• _Ejercicio 1_: Según el fragmento del documento, ¿con qué adjetivo describe Juan Bosch el amor del que se habla?
• _Ejercicio 2_: Reescribe el fragmento del documento desde "Me fascina como" hasta "que nace allí?" y cambia "misterioso" por "enigmático".

• _Fragmento del documento_:
◆ ◆ ◆ ◆ ◆

Me fascina como Juan Bosch explica ese amor, que él describe como misterioso.

Leamos al profesor: «¿Tiene tal vez cada pedazo de tierra una frecuencia magnética oculta que conforma el que nace en ella sin que él se dé cuenta? ¿Qué relación desconocida hay entre el grosor del aire, la dulzura del agua, el color de los árboles de un lugar de un determinado y los sentimientos de la criatura de Dios que nace allí?

No lo sabemos, y acaso la humanidad tarde mucho en saberlo. Pero la historia, que es el espejo de los actos colectivos, nos enseña que el amor a la patria es un valor constante en todos los pueblos, que el esquimal ama su rudo paisaje de nieves eternas, que el tibetano ama la extraordinaria soledad de sus montañas, que el africano ama sus selvas pobladas de leones, de culebras y caimanes, que el norteamericano ama su continente de rascacielos y automóviles. Nosotros los dominicanos amamos hasta la muerte este pedazo de isla en el cual nos tocó nacer, en el cual hemos luchado y en el cual esperamos morir”.

◆ ◆ ◆ ◆ ◆

• _Datos proporcionados_:

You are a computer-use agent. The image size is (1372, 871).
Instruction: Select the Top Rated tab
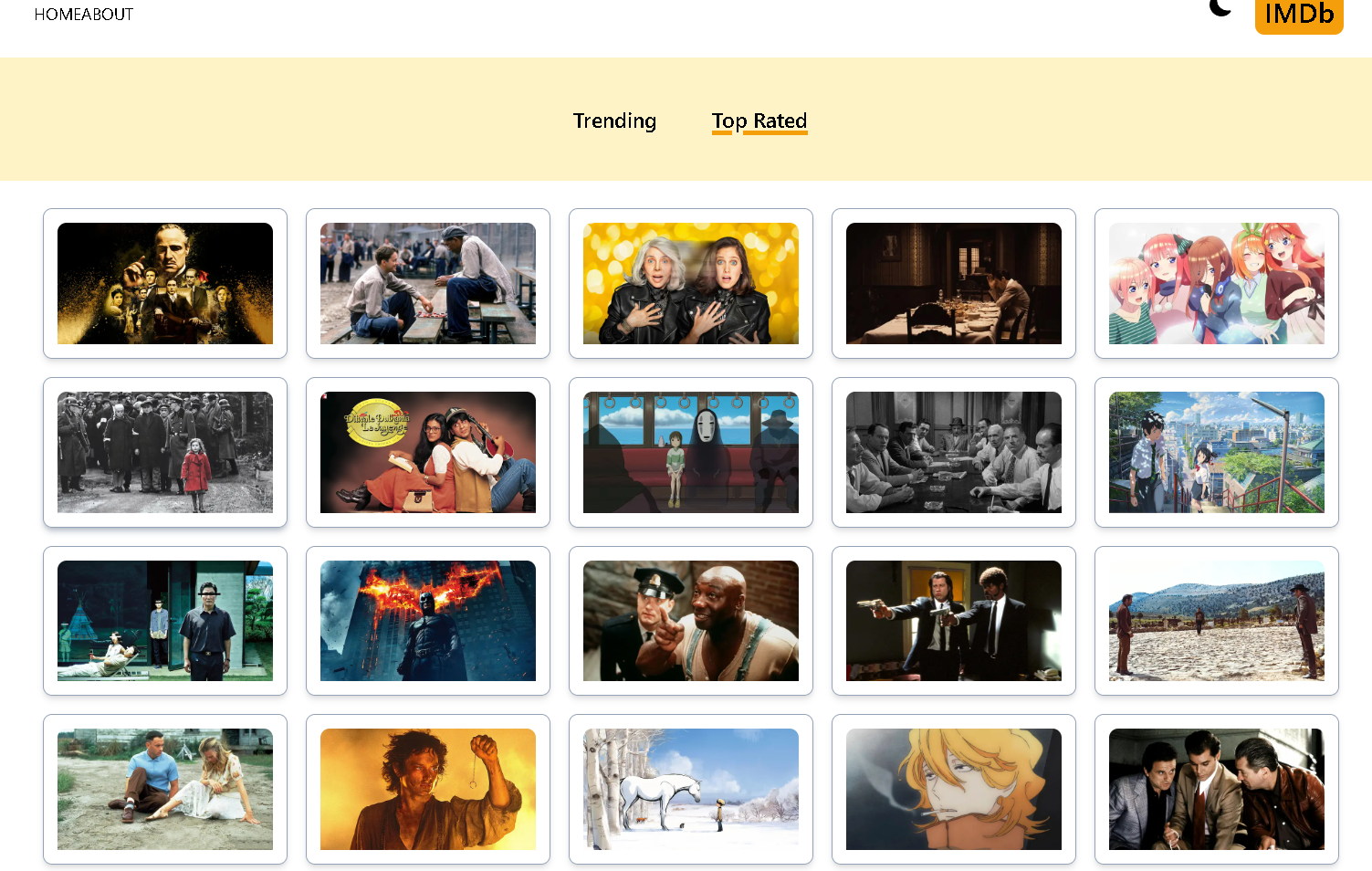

◆ ◆ ◆ ◆ ◆

• _Solución completa 1_: Como misterioso.

• _Solución completa 2_:
Me fascina como Juan Bosch explica ese amor, que él describe como enigmático.

Leamos al profesor: «¿Tiene tal vez cada pedazo de tierra una frecuencia magnética oculta que conforma el que nace en ella sin que él se dé cuenta? ¿Qué relación desconocida hay entre el grosor del aire, la dulzura del agua, el color de los árboles de un lugar de un determinado y los sentimientos de la criatura de Dios que nace allí?